> [Task instructions]:
• A. Transcribe, without changes, the part of the message on DPAMT allocation that opens with the words containing "But I doubt" and closes with "allocate DPAMT entries.".
• B. In the message on DPAMT allocation, which words are marked for emphasis with asterisks or underscores? List them all.

> [Passage to read]:
---*---
I *LOVE* the core idea (seriously, this made my week), though I think we should
take it a step further and _immediately_ do DPAMT maintenance on allocation.
I.e. do tdx_pamt_get() via tdx_alloc_control_page() when KVM tops up the S-EPT
SP cache instead of waiting until KVM links the SP.  Then KVM doesn't need to
track PAMT pages except for memory that is mapped into a guest, and we end up
with better symmetry and more consistency throughout TDX.  E.g. all pages that
KVM allocates and gifts to the TDX-Module will allocated and freed via the same
TDX APIs.

Absolute worst case scenario, KVM allocates 40 (KVM's SP cache capacity) PAMT
entries per-vCPU that end up being free without ever being gifted to the TDX-Module.
But I doubt that will be a problem in practice, because odds are good the adjacent
pages/pfns will already have been consumed, i.e. the "speculative" allocation is
really just bumping the refcount.  And _if_ it's a problem, e.g. results in too
many wasted DPAMT entries, then it's one we can solve in KVM by tuning the cache
capacity to less aggresively allocate DPAMT entries.
---*---
> [Recorded information]:
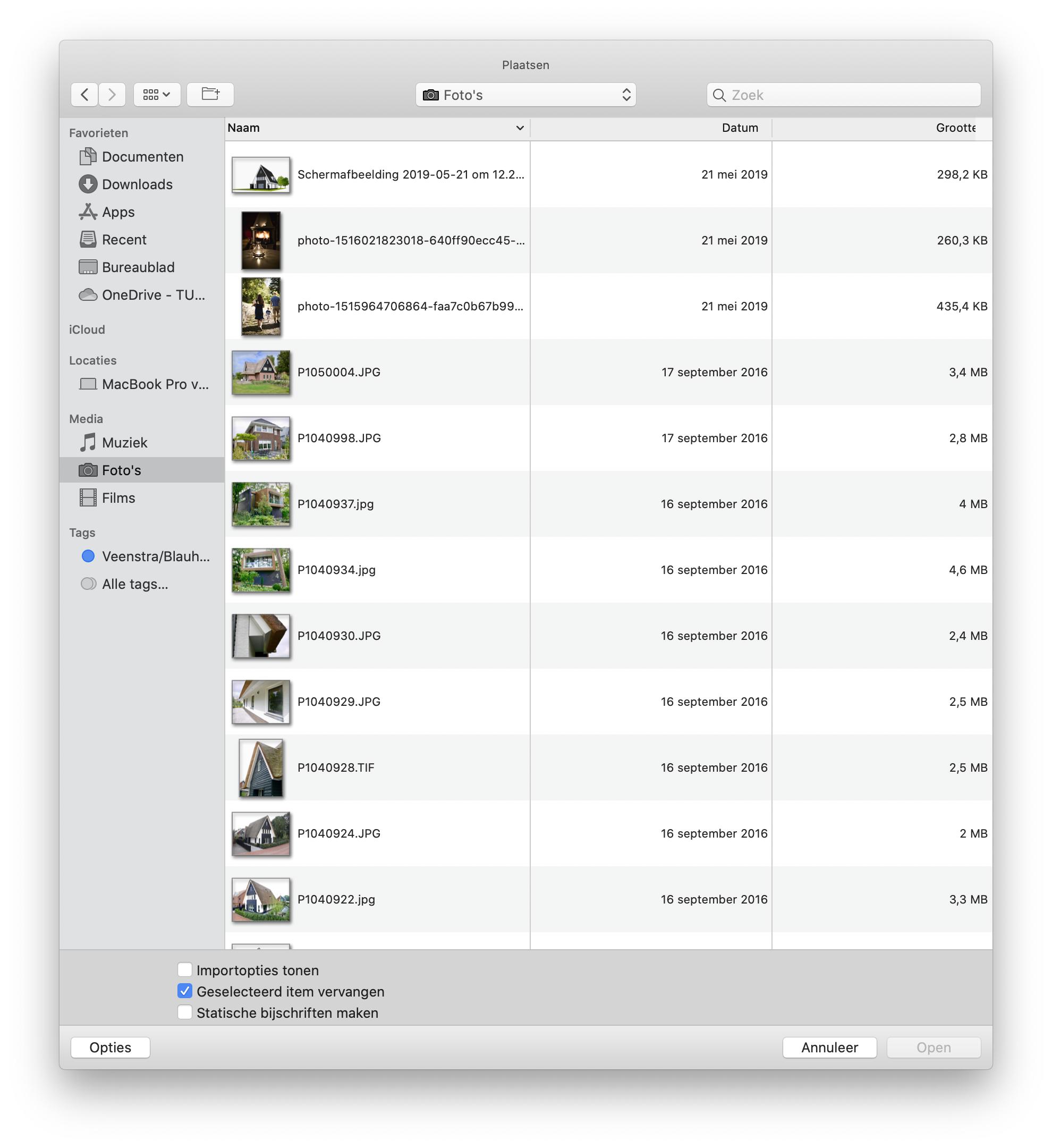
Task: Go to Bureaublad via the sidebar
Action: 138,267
---*---
> [List of solutions]:
• A.
But I doubt that will be a problem in practice, because odds are good the adjacent
pages/pfns will already have been consumed, i.e. the "speculative" allocation is
really just bumping the refcount.  And _if_ it's a problem, e.g. results in too
many wasted DPAMT entries, then it's one we can solve in KVM by tuning the cache
capacity to less aggresively allocate DPAMT entries.

• B.
LOVE
immediately
if